Copy each line of the entries that includes the word "agent".
━━━━━━━━━━
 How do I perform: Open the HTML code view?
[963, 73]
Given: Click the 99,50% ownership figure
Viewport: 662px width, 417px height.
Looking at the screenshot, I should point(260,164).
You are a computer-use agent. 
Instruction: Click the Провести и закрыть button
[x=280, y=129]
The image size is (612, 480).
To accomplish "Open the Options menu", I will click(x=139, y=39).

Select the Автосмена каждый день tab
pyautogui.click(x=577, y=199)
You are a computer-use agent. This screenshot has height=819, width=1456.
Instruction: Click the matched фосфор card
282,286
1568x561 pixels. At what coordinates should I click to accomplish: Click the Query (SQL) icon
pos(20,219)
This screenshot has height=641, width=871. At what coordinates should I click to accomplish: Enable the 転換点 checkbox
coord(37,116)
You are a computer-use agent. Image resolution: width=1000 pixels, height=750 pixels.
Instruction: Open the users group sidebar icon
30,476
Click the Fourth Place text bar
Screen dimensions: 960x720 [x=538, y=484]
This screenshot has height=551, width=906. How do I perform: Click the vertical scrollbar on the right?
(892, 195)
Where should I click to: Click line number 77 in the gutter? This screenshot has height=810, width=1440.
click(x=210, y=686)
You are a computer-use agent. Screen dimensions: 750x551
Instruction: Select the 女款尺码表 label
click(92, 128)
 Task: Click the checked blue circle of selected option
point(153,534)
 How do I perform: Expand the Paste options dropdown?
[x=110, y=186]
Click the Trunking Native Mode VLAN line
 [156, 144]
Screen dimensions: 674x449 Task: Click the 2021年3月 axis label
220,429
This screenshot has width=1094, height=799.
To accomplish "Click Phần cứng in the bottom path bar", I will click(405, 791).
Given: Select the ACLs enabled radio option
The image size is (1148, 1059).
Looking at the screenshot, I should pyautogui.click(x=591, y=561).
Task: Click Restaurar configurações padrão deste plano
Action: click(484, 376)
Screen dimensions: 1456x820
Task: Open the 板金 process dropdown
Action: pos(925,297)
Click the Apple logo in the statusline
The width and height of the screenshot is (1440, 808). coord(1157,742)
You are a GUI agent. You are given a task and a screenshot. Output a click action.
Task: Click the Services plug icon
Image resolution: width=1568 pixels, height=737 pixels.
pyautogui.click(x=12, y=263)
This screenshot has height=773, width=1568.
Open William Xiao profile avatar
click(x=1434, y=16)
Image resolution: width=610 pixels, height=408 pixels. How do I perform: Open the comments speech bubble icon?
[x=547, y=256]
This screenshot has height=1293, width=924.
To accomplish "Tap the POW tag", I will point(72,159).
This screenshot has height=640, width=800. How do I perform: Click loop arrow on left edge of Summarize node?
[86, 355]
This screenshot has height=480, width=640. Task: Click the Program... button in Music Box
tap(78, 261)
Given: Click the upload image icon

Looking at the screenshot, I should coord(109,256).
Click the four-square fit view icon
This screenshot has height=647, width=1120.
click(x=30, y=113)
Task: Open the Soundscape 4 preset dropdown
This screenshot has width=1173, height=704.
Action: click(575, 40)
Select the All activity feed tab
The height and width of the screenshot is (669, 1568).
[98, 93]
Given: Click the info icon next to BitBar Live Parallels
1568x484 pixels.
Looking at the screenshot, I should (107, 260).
━━━━━━━━━━
Solution to this exercise =>
You are a computer-use agent. 
You are a computer-use agent. This screenshot has height=819, width=1456.
You are a computer-use agent. Image resolution: width=1000 pixels, height=750 pixels.
You are a computer-use agent. Screen dimensions: 750x551
You are a GUI agent. You are given a task and a screenshot. Output a click action.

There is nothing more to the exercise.